* About this exercise: Copy out the full passage on dengue virus trafficking through endosomes, word for word.

:: Text shown ::

Finally, the presence of DENV-2 NGC and DENV-2 16681 particles in recycling and late endosomes, respectively, during the entry pathway into Vero cells was verified by colocalization of viral nucleocapsids with Rab11 and Rab7, markers of recycling and late endosomes, respectively. As seen in Fig. 6D, after 15 min of internalization DENV-2 16681 capsids were detected inside Rab7 positive vesicles whereas DENV-2 NGC capsids colocalized mainly with Rab11.

In conclusion, the three DENV strains appeared to locate first at the early endosomes, then DENV-2 16681 should be transported to late endosomes through the degradative pathway whereas DENV-1 HW and DENV-2 NGC employed the slow recycling route to the perinuclear recycling endosomes.

Discussion

The investigation of the route of vesicular trafficking after virus uptake presented in this study showed a different involvement of cellular components not just between virus serotypes but also between virus strains of a same serotype. There are discrepancies in the results reported by different authors regarding the intracellular route followed by DENV particles after internalization until they arrive to the organelle where fusion takes place. After analysis of the requirement of Rab5 and Rab7 GTPase expression Krishnan et al. [5] concluded that the transport from early to late endosomes was not necesary for successful infection of HeLa cells with DENV-2 NGC. In apparent contradiction, the colocalization of DENV-2 16681 with lysosomes was reported in C6/36 cells, suggesting an endocytic pathway from early to late endosomes and lysosomes [8]. A similar conclusion about transport from Rab5-positive early endosomes to Rab7-decorated late endosomes for virus fusion was achieved by tracking fluorescently labeled DENV-2 PR159 S1 particles in living BSC-1 cells [13]. Interestingly, these authors reported that infectivity of DENV-2 PR159S1 was severely impaired in cells expressing DN Rab7 mutants, whereas the infectivity of DENV-2 NGC was unaffected, rising the suggestion that different virus strains may have distinct entry characteristics. Our results clearly support this hypothesis and offer an explanation to the discrepant results above mentioned when different DENV-2 strains were analyzed. A direct comparison of the involvement of functional Rab proteins for DENV multiplication in Vero cells showed that two DENV-2 strains, NGC and 16681, depend on functional Rab5 for successful infection, but when transport to late endosomes was blocked by the overexpression of a DN mutant of Rab7 the multiplication of DENV-2 16681 was severely reduced whereas DENV-2 NGC was not impaired (Fig. 4A–B). This result indicates that only DENV-2 16681 particles are transported to late endosomes or alternatively, that DENV-2 NGC is able to reach late endosomes in a Rab7-independent manner. Another experimental approach allowed us to support the first option, since when trafficking to late endosomes was inhibited by treatment with the drug wortmannin, only DENV-2 16681 particles were retained in Rab5 positive compartments (Fig. 5).

:::
:: Given entries ::

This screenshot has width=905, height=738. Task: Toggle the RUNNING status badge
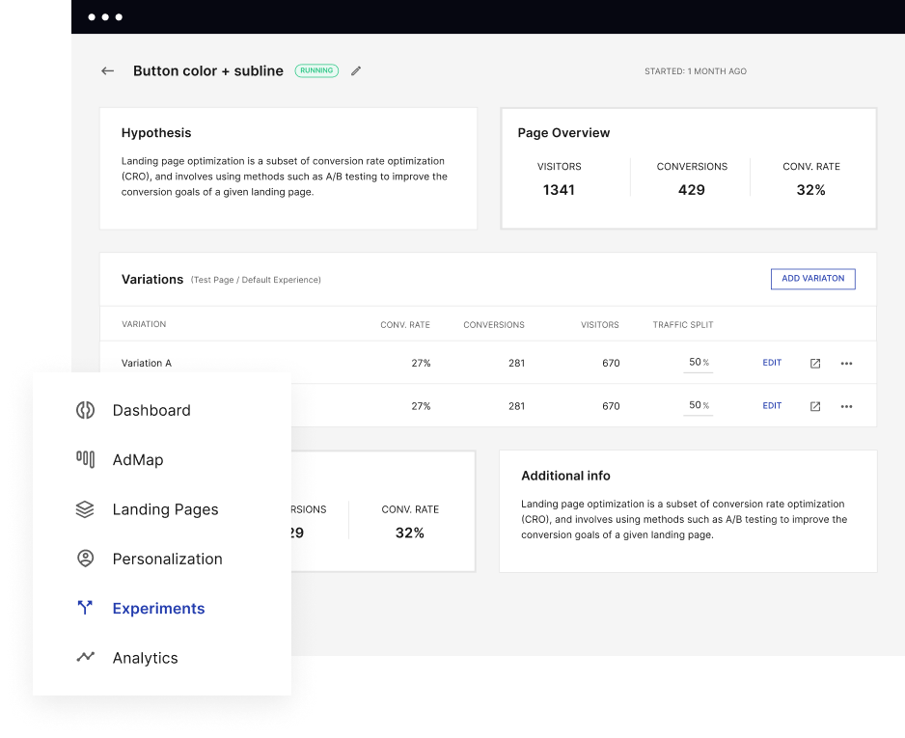pyautogui.click(x=316, y=70)
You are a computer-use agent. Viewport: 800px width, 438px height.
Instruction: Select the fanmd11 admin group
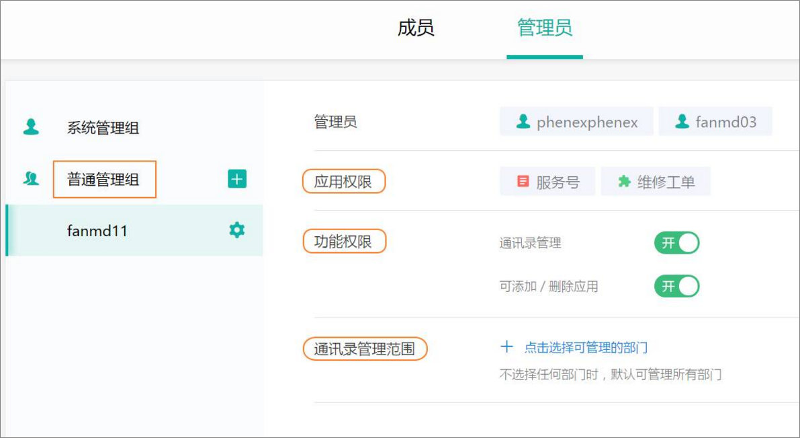coord(97,231)
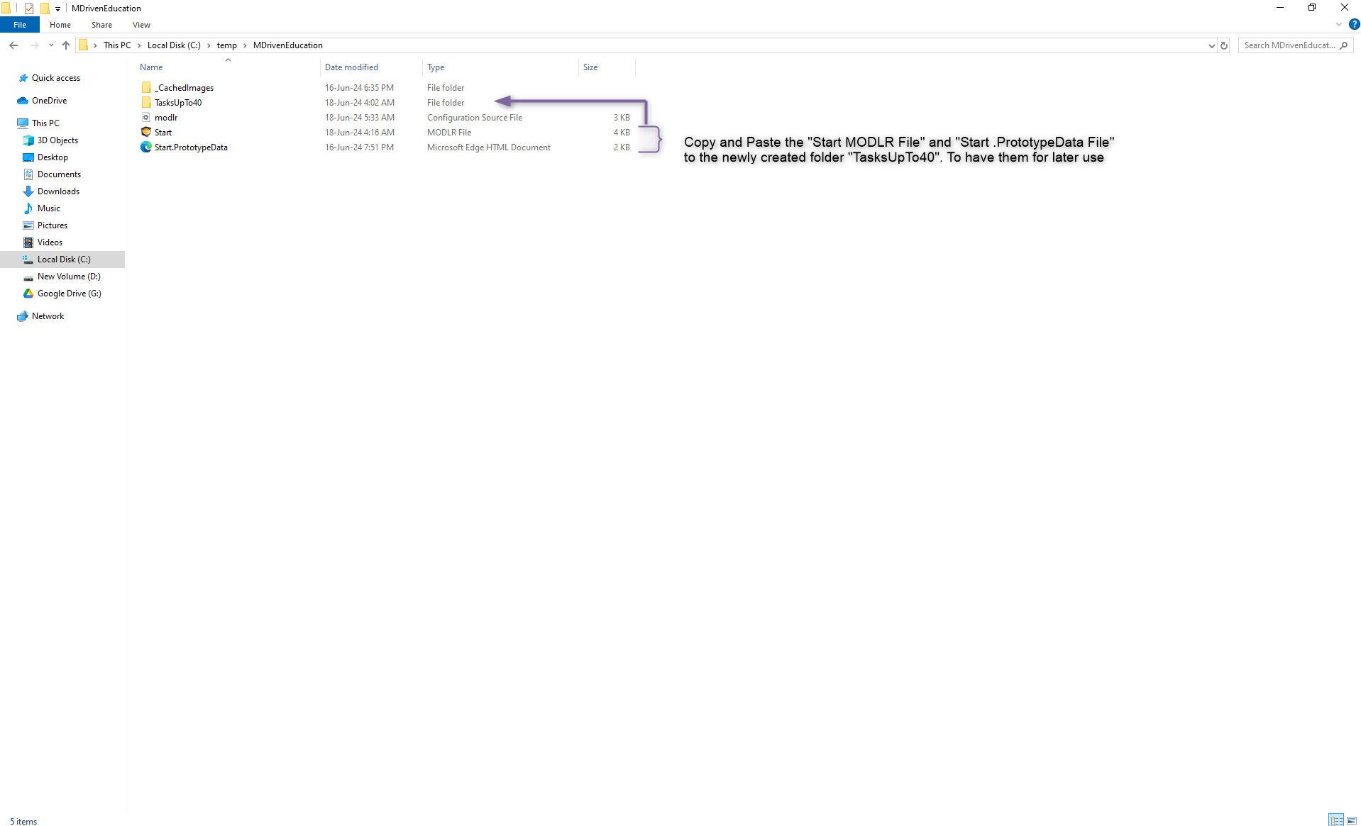Select the Start.PrototypeData Edge file icon
This screenshot has height=826, width=1361.
[146, 147]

:::

* Expected answer:
Finally, the presence of DENV-2 NGC and DENV-2 16681 particles in recycling and late endosomes, respectively, during the entry pathway into Vero cells was verified by colocalization of viral nucleocapsids with Rab11 and Rab7, markers of recycling and late endosomes, respectively. As seen in Fig. 6D, after 15 min of internalization DENV-2 16681 capsids were detected inside Rab7 positive vesicles whereas DENV-2 NGC capsids colocalized mainly with Rab11.

In conclusion, the three DENV strains appeared to locate first at the early endosomes, then DENV-2 16681 should be transported to late endosomes through the degradative pathway whereas DENV-1 HW and DENV-2 NGC employed the slow recycling route to the perinuclear recycling endosomes.

Discussion

The investigation of the route of vesicular trafficking after virus uptake presented in this study showed a different involvement of cellular components not just between virus serotypes but also between virus strains of a same serotype. There are discrepancies in the results reported by different authors regarding the intracellular route followed by DENV particles after internalization until they arrive to the organelle where fusion takes place. After analysis of the requirement of Rab5 and Rab7 GTPase expression Krishnan et al. [5] concluded that the transport from early to late endosomes was not necesary for successful infection of HeLa cells with DENV-2 NGC. In apparent contradiction, the colocalization of DENV-2 16681 with lysosomes was reported in C6/36 cells, suggesting an endocytic pathway from early to late endosomes and lysosomes [8]. A similar conclusion about transport from Rab5-positive early endosomes to Rab7-decorated late endosomes for virus fusion was achieved by tracking fluorescently labeled DENV-2 PR159 S1 particles in living BSC-1 cells [13]. Interestingly, these authors reported that infectivity of DENV-2 PR159S1 was severely impaired in cells expressing DN Rab7 mutants, whereas the infectivity of DENV-2 NGC was unaffected, rising the suggestion that different virus strains may have distinct entry characteristics. Our results clearly support this hypothesis and offer an explanation to the discrepant results above mentioned when different DENV-2 strains were analyzed. A direct comparison of the involvement of functional Rab proteins for DENV multiplication in Vero cells showed that two DENV-2 strains, NGC and 16681, depend on functional Rab5 for successful infection, but when transport to late endosomes was blocked by the overexpression of a DN mutant of Rab7 the multiplication of DENV-2 16681 was severely reduced whereas DENV-2 NGC was not impaired (Fig. 4A–B). This result indicates that only DENV-2 16681 particles are transported to late endosomes or alternatively, that DENV-2 NGC is able to reach late endosomes in a Rab7-independent manner. Another experimental approach allowed us to support the first option, since when trafficking to late endosomes was inhibited by treatment with the drug wortmannin, only DENV-2 16681 particles were retained in Rab5 positive compartments (Fig. 5).